Chapter 13 Valentina #2

She shrugs without meeting my eyes. Her shoulders twitch. “Enough.”

Lies. I can see it in the way her fingers dig into her own arms, in the twitch of her jaw, in the faint tremble of her foot where it taps restlessly against the blanket.

She’s not present. Not really. There’s a distance there I haven’t seen from her before—not just anxiety, not just fear. Something more… detached.

The mole is a girl.

I hate that the thought surfaces when I look at her. I hate myself for letting it.

Jackie catches my glance. Her eyes narrow, tracking the silent math I’m doing.

“Talia’s fine,” she says, more for me than for Talia. “It’s that boy she’s all tangled up over.”

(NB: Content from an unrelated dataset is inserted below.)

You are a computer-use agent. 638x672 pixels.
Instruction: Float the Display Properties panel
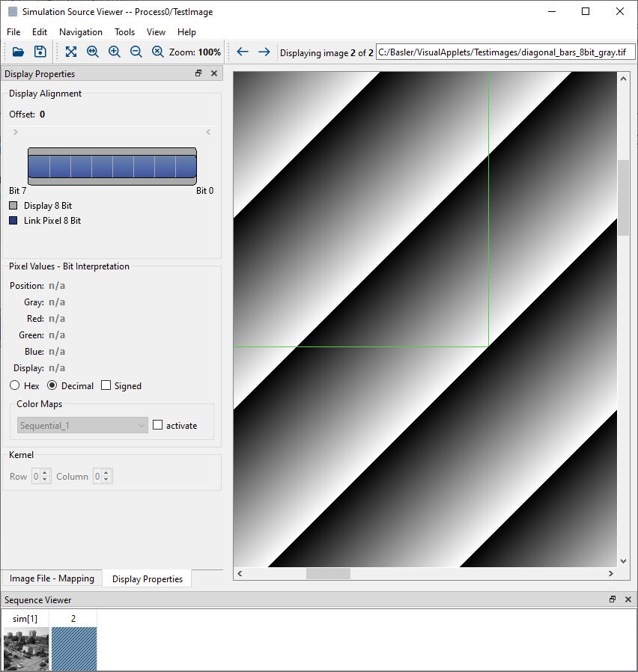pyautogui.click(x=198, y=73)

Talia’s head snaps up. “Oh my god, would you stop?”

Jackie’s mouth curls. “You think he’s subtle? You think you’re subtle? You sigh when he texts you. You glare at your phone when he doesn’t. You slip off to the bathroom like I’m not going to notice you staying gone longer than any human needs to pee.”

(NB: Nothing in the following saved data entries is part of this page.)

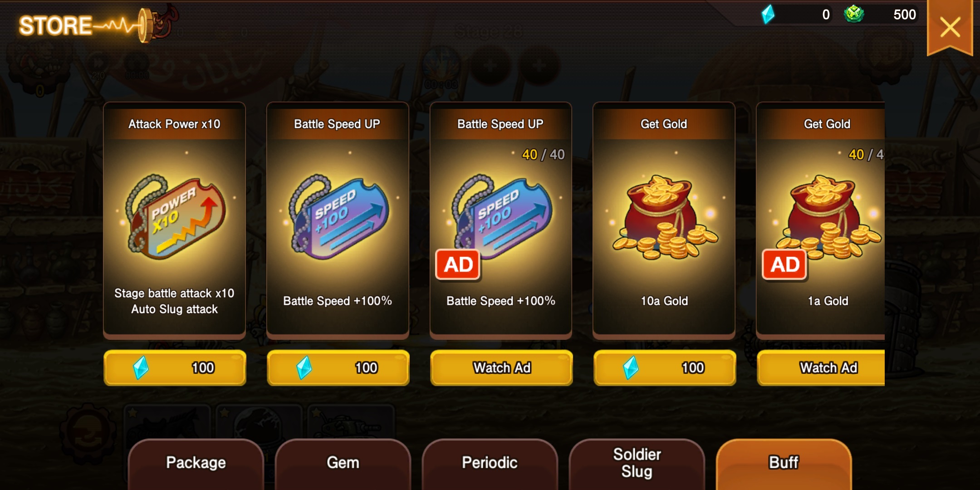Select the second card's Speed +100 tag icon

[339, 217]
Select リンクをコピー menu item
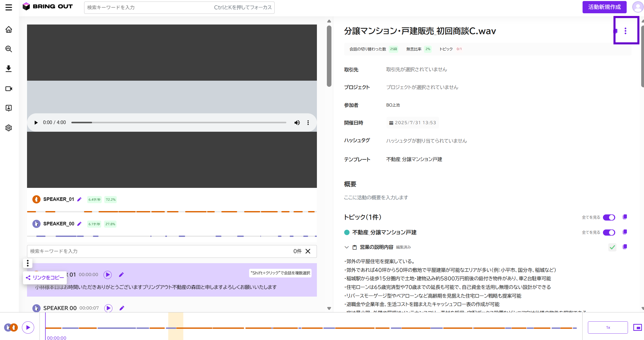Image resolution: width=644 pixels, height=340 pixels. [45, 278]
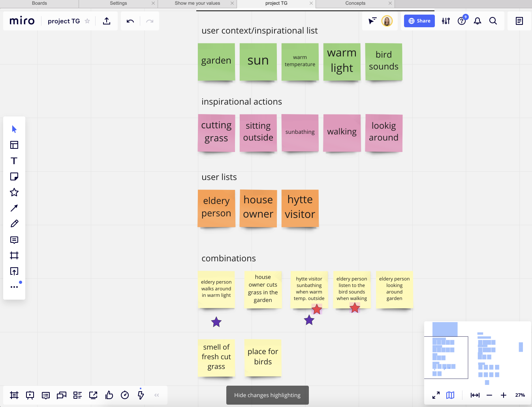Choose the pen drawing tool
This screenshot has width=532, height=407.
pos(14,224)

“You time my bathroom breaks?” Talia demands.

Jackie shrugs. “I count. Keeps me sharp.”

I snort despite myself.

Talia’s cheeks flush, the faintest pink rising under her skin. She ducks her head, curls falling further around her face. “It’s not… like that.”

“Sure,” Jackie drawls. “You only talk about him in your sleep.”

“I do not,” Talia says too fast.

Jackie’s grin widens. “You literally said his name three times last night. Like Beetlejuice.”

Talia tosses a pillow at her half-heartedly. Jackie catches it with her free hand and tucks it behind her lower back, unbothered.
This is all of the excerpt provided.